Khloe, 12, loves drawing, writing and especially reading — in second grade, she was already reading at a sixth-grade level. But she only goes to school one day a week for two hours. The district said she needed shorter school days last year when Khloe threw a desk and fought with students in outbursts her mother attributes to a failure to support her needs. Khloe, who has been diagnosed with autism, ADHD and an anxiety disorder, had no individualized education plan for her disability when she returned to in-person learning after the pandemic.
Not being able to attend school regularly has saddened Khloe, stunted her education and isolated her from her peers, her mother says. It has also upended her family’s life. Her mother, Alyssa Warne, had to quit her job for a time in order to stay home with her. She described the fight to get her daughter back in the classroom as exhausting, stressful and sad.
“She just wants a friend,” Alyssa Warne said. “It’s not asking much to send your kid to school for at least one whole day.”
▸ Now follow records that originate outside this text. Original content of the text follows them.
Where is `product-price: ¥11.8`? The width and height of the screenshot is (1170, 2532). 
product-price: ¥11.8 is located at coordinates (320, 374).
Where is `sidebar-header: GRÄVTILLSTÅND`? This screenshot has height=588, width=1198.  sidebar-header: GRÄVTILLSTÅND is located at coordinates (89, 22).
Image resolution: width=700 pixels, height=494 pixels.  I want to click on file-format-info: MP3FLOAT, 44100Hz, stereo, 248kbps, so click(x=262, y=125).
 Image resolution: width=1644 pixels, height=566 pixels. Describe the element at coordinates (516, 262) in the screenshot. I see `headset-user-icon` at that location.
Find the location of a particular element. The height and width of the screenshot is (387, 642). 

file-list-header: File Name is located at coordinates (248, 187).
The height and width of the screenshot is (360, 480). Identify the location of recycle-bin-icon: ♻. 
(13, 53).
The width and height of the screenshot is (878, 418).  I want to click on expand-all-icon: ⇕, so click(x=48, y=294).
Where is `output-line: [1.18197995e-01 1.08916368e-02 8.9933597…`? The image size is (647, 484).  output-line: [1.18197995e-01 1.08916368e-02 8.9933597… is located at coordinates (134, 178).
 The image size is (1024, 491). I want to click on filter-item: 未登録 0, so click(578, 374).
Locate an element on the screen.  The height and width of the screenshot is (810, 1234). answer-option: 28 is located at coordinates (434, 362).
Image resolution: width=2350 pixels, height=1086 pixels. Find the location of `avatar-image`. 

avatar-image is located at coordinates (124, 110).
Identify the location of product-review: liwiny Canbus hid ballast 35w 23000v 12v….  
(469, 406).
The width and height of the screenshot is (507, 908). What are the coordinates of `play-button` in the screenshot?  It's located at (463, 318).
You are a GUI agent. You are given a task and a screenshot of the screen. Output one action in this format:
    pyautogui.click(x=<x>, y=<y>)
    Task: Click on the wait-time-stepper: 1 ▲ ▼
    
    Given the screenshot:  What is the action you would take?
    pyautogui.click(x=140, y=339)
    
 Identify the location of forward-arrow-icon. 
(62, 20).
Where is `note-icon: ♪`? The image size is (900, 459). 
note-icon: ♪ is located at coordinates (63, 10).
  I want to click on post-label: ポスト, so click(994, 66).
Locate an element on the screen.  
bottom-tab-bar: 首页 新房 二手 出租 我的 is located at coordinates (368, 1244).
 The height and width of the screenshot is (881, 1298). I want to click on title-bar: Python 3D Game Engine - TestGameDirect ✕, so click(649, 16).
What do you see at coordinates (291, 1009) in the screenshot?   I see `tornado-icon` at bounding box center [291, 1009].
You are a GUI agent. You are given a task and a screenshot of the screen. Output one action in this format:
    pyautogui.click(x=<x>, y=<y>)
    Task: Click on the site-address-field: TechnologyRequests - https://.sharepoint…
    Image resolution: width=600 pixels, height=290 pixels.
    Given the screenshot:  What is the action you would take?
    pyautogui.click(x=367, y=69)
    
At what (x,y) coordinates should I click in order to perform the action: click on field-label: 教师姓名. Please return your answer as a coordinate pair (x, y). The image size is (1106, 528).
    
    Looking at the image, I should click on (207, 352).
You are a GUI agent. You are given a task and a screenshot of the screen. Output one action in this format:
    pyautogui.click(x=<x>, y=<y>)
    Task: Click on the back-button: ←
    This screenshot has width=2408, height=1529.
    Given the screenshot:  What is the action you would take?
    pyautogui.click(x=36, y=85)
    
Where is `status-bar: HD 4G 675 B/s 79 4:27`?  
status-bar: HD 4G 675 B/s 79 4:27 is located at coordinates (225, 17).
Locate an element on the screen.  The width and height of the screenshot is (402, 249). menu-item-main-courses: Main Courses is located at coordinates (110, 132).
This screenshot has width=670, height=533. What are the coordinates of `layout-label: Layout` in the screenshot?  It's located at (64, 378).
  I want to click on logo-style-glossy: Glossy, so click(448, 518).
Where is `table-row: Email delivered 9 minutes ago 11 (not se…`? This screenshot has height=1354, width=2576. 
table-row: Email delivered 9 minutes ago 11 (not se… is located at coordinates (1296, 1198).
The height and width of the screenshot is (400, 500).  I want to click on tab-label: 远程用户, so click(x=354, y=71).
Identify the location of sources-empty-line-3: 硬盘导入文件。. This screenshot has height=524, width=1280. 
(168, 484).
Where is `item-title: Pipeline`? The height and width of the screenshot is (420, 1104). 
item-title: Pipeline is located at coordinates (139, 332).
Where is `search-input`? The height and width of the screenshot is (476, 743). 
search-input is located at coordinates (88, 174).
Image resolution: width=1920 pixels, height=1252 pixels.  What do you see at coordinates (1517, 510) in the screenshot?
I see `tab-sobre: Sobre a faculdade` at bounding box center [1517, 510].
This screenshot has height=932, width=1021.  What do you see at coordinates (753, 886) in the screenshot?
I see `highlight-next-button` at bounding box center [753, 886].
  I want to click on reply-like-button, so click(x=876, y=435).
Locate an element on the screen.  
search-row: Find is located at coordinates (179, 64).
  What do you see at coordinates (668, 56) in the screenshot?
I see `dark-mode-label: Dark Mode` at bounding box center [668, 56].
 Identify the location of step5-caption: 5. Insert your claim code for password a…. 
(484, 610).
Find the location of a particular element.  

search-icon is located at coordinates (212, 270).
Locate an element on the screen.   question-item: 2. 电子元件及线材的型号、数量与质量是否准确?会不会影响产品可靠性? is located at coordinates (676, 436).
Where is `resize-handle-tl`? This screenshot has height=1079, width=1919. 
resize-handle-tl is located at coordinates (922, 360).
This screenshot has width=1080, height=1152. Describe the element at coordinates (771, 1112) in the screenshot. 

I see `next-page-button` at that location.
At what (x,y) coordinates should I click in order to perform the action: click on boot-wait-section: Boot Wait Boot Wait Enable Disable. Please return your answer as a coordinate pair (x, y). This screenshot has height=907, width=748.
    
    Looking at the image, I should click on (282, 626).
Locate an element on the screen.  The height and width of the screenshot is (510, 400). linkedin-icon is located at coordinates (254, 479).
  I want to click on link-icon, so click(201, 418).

Across the country, advocates say, schools are removing students with disabilities from the classroom, often in response to challenging behavior, by sending them home or cutting back on the days they’re allowed to attend.
Schools say the move can be necessary to keep students and teachers safe and prevent disturbances. But parents and advocates argue the shortened days, often referred to as informal removals, amount to discrimination and violations of students’ civil rights. Under federal law, it is illegal to bar a child from receiving the same education as their peers based on conditions stemming from their disability.